In survival analysis, the hazard ratio (HR) is the ratio of the hazard rates corresponding to the conditions characterised by two distinct levels of a treatment variable of interest. For example, in a clinical study of a drug, the treated population may die at twice the rate of the control population. The hazard ratio would be 2, indicating a higher hazard of death from the treatment.
For example, a scientific paper might use an HR to state something such as: "Adequate COVID-19 vaccination status was associated with significantly decreased risk for the composite of severe COVID-19 or mortality with a[n] HR of 0.20 (95% CI, 0.17–0.22)."[1] In essence, the hazard for the composite outcome was 80% lower among the vaccinated relative to those who were unvaccinated in the same study. So, for a hazardous outcome (e.g., severe disease or death), an HR below 1 indicates that the treatment (e.g., vaccination) is protective against the outcome of interest. In other cases, an HR greater than 1 indicates the treatment is favorable. For example, if the outcome is actually favorable (e.g., accepting a job offer to end a spell of unemployment), an HR greater than 1 indicates that seeking a job is favorable to not seeking one (if "treatment" is defined as seeking a job).[2]
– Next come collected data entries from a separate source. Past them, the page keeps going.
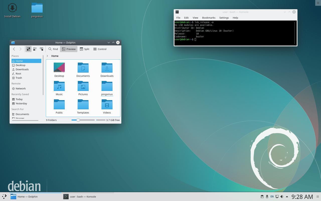321x201 pixels.
Task: Click the volume speaker tray icon
Action: tap(282, 197)
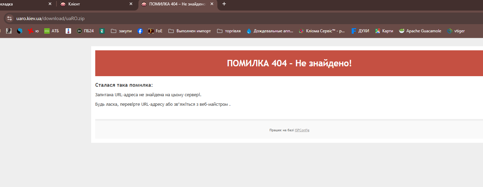Viewport: 483px width, 187px height.
Task: Expand the торгівля bookmarks folder
Action: click(x=229, y=31)
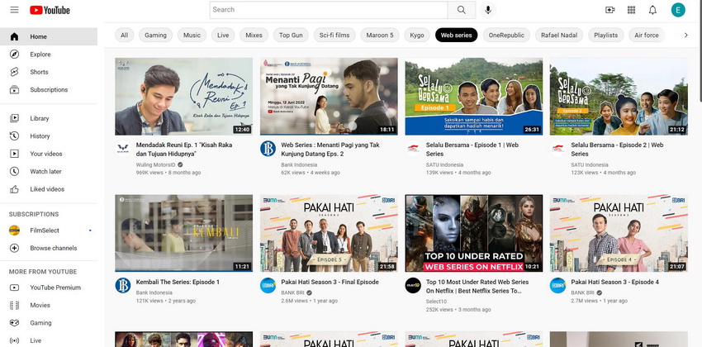Click Browse channels in sidebar
702x347 pixels.
click(x=53, y=248)
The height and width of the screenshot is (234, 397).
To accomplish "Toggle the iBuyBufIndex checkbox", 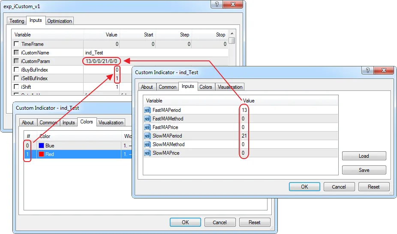I will 17,70.
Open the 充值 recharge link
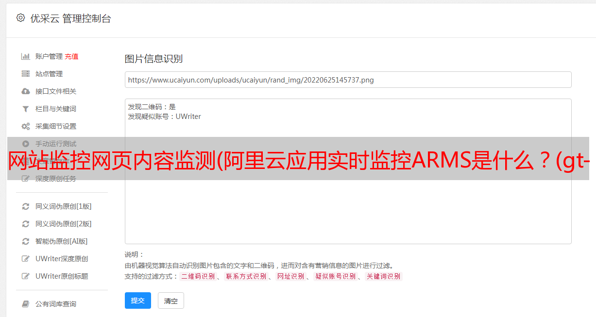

Hazard ratios differ from relative risks (RRs) and odds ratios (ORs) in that RRs and ORs are cumulative over an entire study, using a defined endpoint, while HRs represent instantaneous risk over the study time period, or some subset thereof. Hazard ratios suffer somewhat less from selection bias with respect to the endpoints chosen and can indicate risks that happen before the endpoint.